The resistance layer 110 may be formed of any suitable material, but in this embodiment, it is formed of plastic that is somewhat softer than the plastic of the housing 200, e.g., thermal polyethylene. The softer material allows the resistance layer 110 to function in a manner similar to a traditional ski pole disc or basket, in that it is flexible and can withstand the shock and abuse associated with ski pole use. As noted above, the resistance layer 110 may be transparent or translucent, or may be opaque with widows or openings 120 (see FIG. 1). The resistance layer 110 may be provided in wide array of colors and shapes.

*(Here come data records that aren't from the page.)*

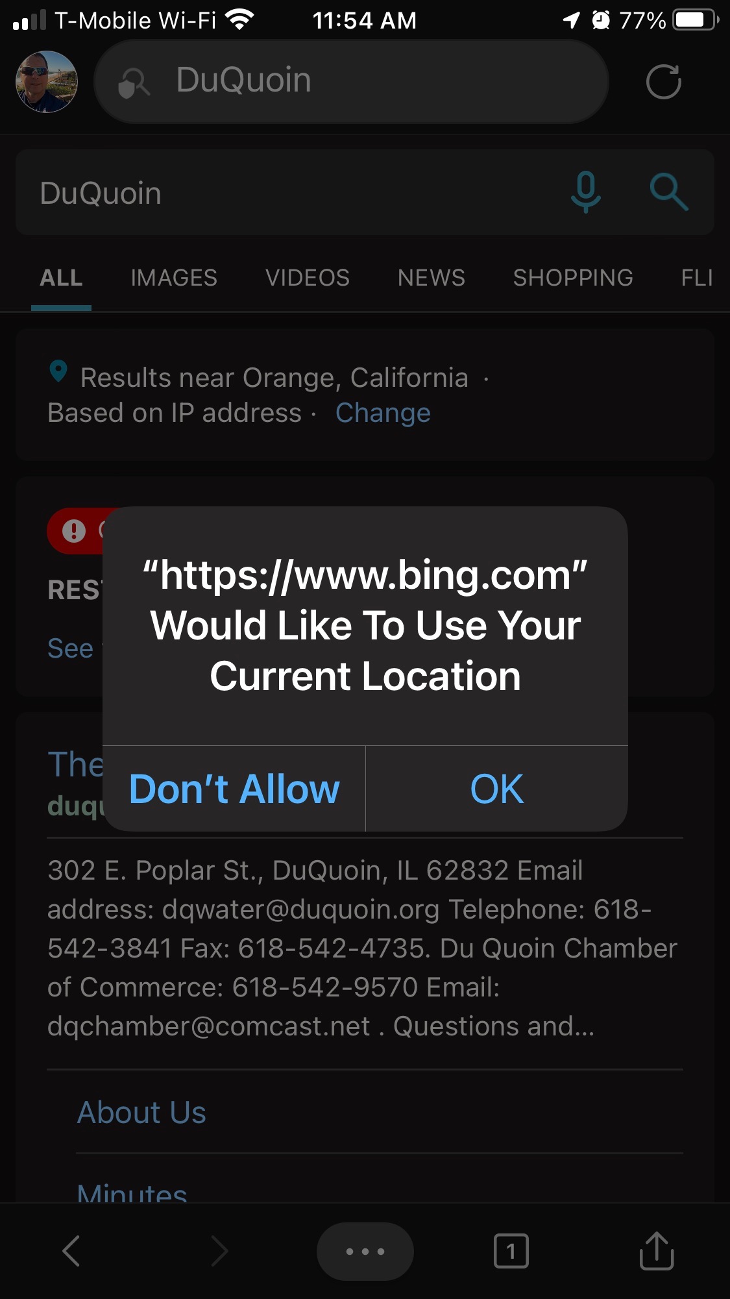Switch to the VIDEOS tab
The image size is (730, 1299).
pyautogui.click(x=308, y=278)
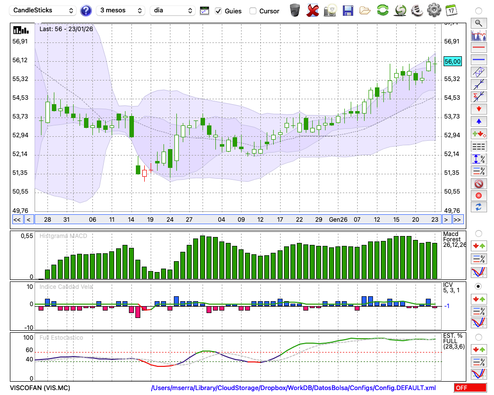Uncheck the Guies checkbox
The height and width of the screenshot is (395, 494).
coord(218,11)

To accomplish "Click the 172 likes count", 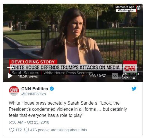I will (18, 130).
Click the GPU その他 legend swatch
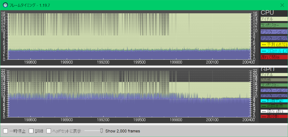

In an alternative embodiment, as shown in FIG. 3, the resistance layer 110 may be formed on the bottom of the housing 200. For example, the resistance layer 110 may be formed using a second injection molding process in which the housing 200 is inserted into the injection molding machine on top of the resistance layer 110 and the resistance layer is molded to the bottom surface of the bottom housing element 220. Alternatively, the resistance layer 110 may be formed separately (e.g., using injection molding) and attached to the bottom surface of the bottom housing element 220 using adhesive. In this alternative embodiment, the resistance layer 110 may be opaque, as the illumination would be visible through the top housing element 210. In addition, the resistance layer 110 may be attached to or formed on the bottom housing element 220 alone, and then, after the electronic circuit 230 is installed in the housing 200, the top 210 and bottom 220 housing elements may be sealed together, e.g., by ultrasonic welding or adhesive.

In a further alternative embodiment, as shown in FIG. 4, the resistance layer 110 may be formed such that both the top 210 and bottom 220 housing elements are at least partially enclosed within the resistance layer 110. For example, the second injection molding process may be conducted so that the resistance layer 110 is formed over the top 210 and bottom 220 elements of the housing 200 and extends beyond the periphery of the housing 200 to form the outer surface of the ski pole disc. In such a case, the resistance layer 110 may have transparent or translucent portions or cut-out portions to allow the illumination to be visible through the resistance layer.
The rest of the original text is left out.